Le fait est que toute la pièce n’est que passage d’un niveau de représentation à l’autre. À plusieurs reprises, on ne sait qui s’exprime, des personnages de Benoni ou des protagonistes de la pièce encadrante, voire des comédiens : le personnage de Renée (Marion Chabloz) reçoit ainsi un appel alors qu’elle est en pleine lecture de Benoni. Elle s’adresse à sa mère qui l’appelle depuis sa voiture et lui explique qu’elle jouera sa pièce « jusqu’au 8 » (novembre), mêlant ainsi l’univers fictionnel et la réalité des spectateurs et acteurs. Dans le monologue qui ouvre la pièce, est-ce le comédien Alain Borek qui introduit la représentation théâtrale ou bien est-ce son personnage Maurice qui introduit l’émission radiophonique ? Et lorsque les personnages se lamentent des temps difficiles qu’ils vivent, la référence à la guerre présente de troublantes analogies avec ce que le public vit en 2020. Ces sauts de niveaux narratifs ou fictionnels transportent les spectateurs dans trois temporalités. Trois histoires, trois époques et trois modalités sonores et techniques qui leur correspondent : les voix humaines en 1870, la radio en 1940 et le téléphone mobile en 2020.

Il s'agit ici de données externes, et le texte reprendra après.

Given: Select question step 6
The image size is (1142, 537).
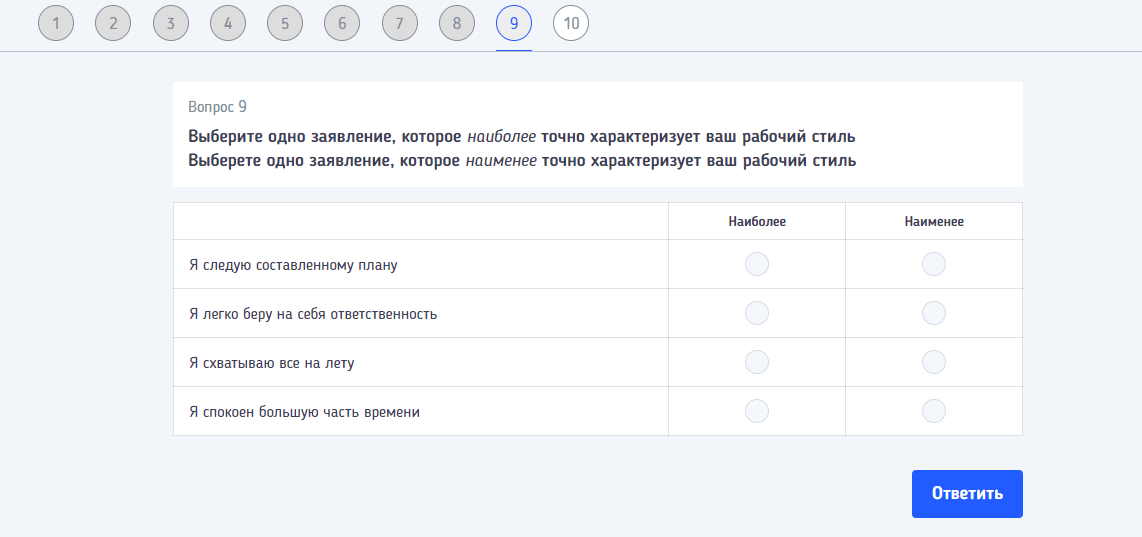Looking at the screenshot, I should 342,23.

La radio, nous dit Maurice en 1940, est un média promis à un grand avenir. Sans doute, dans les années 1950 et 1960, les hommes se retrouveront-ils, sans parler, pour écouter un enregistrement radiophonique. Pour les personnages, la radio qui permet une diffusion si lointaine devient une arme. Ils l’utilisent pour combattre la crainte de la guerre et l’incertitude de l’avenir. En effet, elle leur fournit un travail, elle est ce qui leur permet d’avancer et elle est un lieu de refuge dans un contexte de troubles. Certes, certains personnages regrettent déjà le théâtre. Bertin (David Gobet) se lamente d’avoir manqué une audition à cause de l’occupation de Paris et Arlette (Mélanie Foulon) raconte avec émotion et nostalgie son arrivée à son premier cours de théâtre. Mais la radio permet tout de même un terrain de performance et d’expression artistique. Elle offre aux acteurs une chance de faire porter leur voix à une période où le monde du spectacle semble figé. Ainsi, la radio se hisse au niveau du théâtre puisqu’elle offre, de ce point de vue, les mêmes possibilités. Ces histoires s’entrecroisent et tissent les fils narratifs de la pièce. Les différentes temporalités, voix et personnages forment une admirable mosaïque de drames unifiés par les effets d’oralité et prouvent que, finalement, nous sommes bien au théâtre.